Each time a Lambda function is invoked, it runs in its own, independent container. If no idle containers are available, a new one is automatically created by the service. Hence:
- If I just deployed the service and executed 10 requests simultaneously - all these 10 requests execute this piece of code.
If a container is available, it may be, and very likely will be, reused. When that happens, the process is already running, so the global section doesn't run again -- the invocation starts with the handler. Therefore:
- If I again execute 10 requests simultaneously immediately after first series - they don't execute this code.
After each invocation is complete, the container that was used is frozen, and will ultimately be either thawed and reused for a subsequent invocation, or if it isn't needed after a few minutes, it is destroyed. Thus:
- If some time is passed from last query - then some of the requests re-execute that code.
Makes sense, now, right?
The only "catch" is that the amount of time that must elapse before a container is destroyed is not a fixed value. Anecdotally, it appears to be about 15 minutes, but I don't believe it's documented, since most likely the timer is adaptive... the service can (at its descretion) use heuristics to predict whether recent activity was a spike or likely to be sustained, and probably considers other factors.
(Lambda@Edge, which is Lambda integrated with CloudFront for HTTP header manipulation, seems to operate with different timing. Idle containers seem to persist much longer, at least in small quantities, but this makes sense because they are always very small containers... and again this observation is anecdotal.)
The global section of your code only runs when a new container is created.
Pooling doesn't make sense because nothing is shared during an invocation -- each invocation is the only one running in its container -- one per process -- at any one time.
What you will want to do, though, is change the idle_timeout
on the connections. MySQL Server doesn't have an effective way to "discover" that an idle connection has gone away entirely, so when your connection goes away when the container is destroyed, the server just sits there, and the connection remains in the Sleep
state until the default idle_timeout
expires. The default is 28800 seconds, or 8 hours, which is too long. You can change this on the server, or send the query SET @@IDLE_TIMEOUT = 900
(though you'll need to experiment with an appropriate value).
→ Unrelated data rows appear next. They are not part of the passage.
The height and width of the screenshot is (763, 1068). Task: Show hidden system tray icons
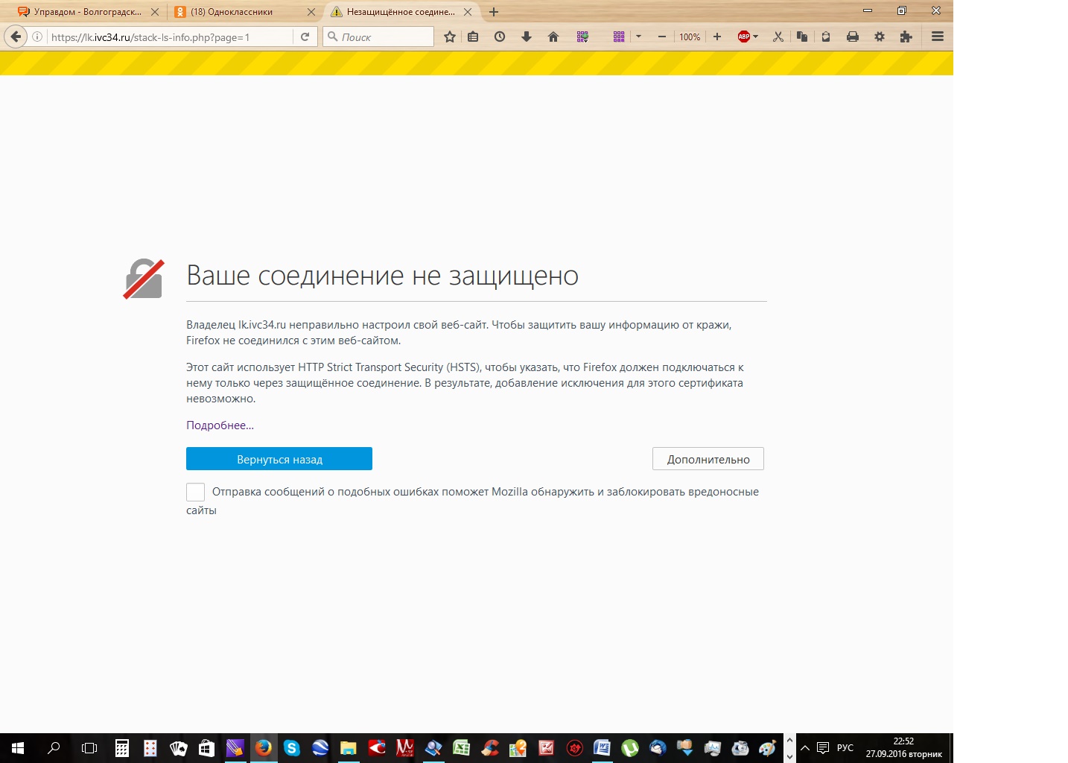click(805, 747)
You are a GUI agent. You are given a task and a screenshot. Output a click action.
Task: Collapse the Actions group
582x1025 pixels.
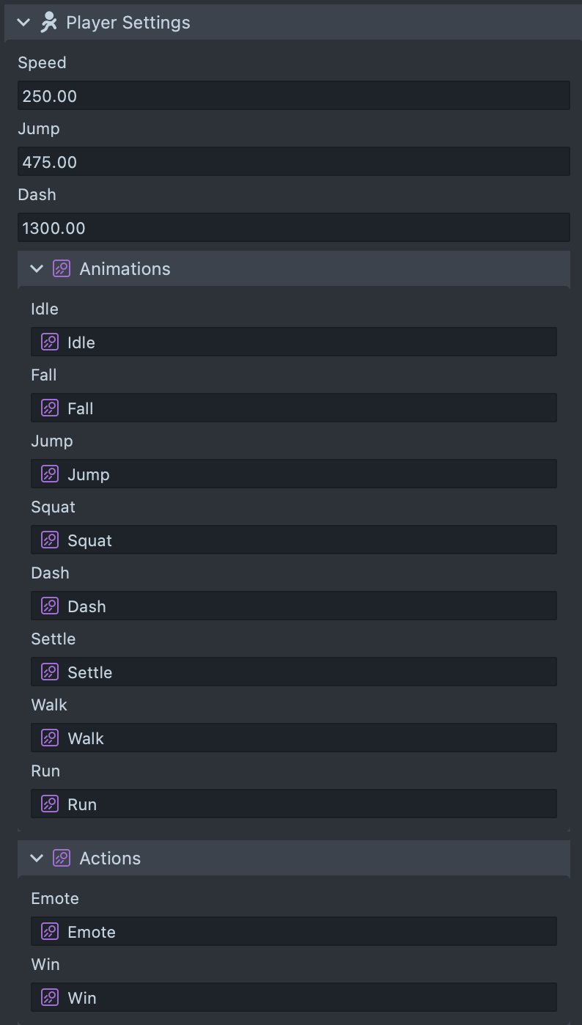[37, 858]
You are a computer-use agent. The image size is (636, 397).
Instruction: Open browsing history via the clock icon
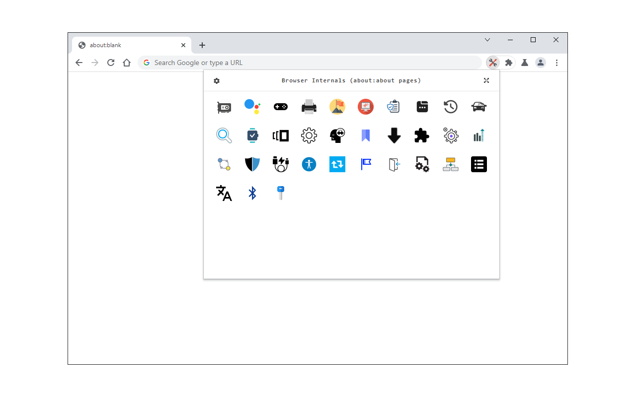pyautogui.click(x=450, y=106)
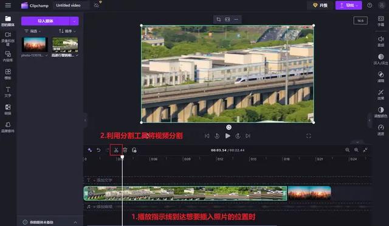Viewport: 389px width, 226px height.
Task: Open the templates tab in left sidebar
Action: pyautogui.click(x=8, y=74)
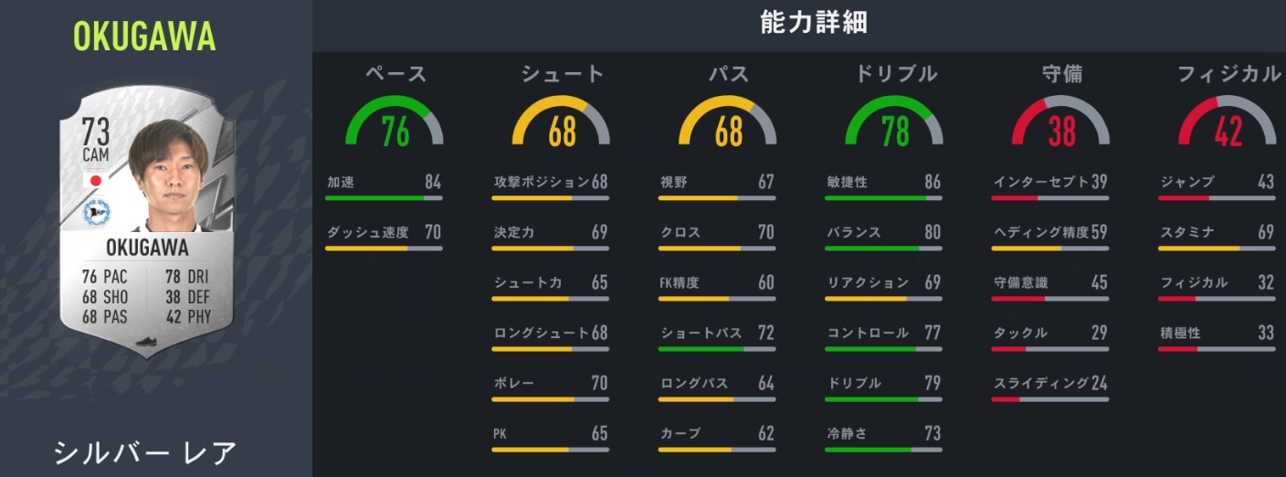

Or, you can establish and destroy the connection inside the handler for each invocation. This will take a little bit more time, of course, but it's a sensible approach if your function isn't going to be running very often. The MySQL client/server protocol's connection/handshake sequence is reasonably lightweight, and frequent connect/disconnect doesn't impose as much load on the server as you might expect... although you would not want to do that on an RDS server that uses IAM token authentication, which is more resource-intensive.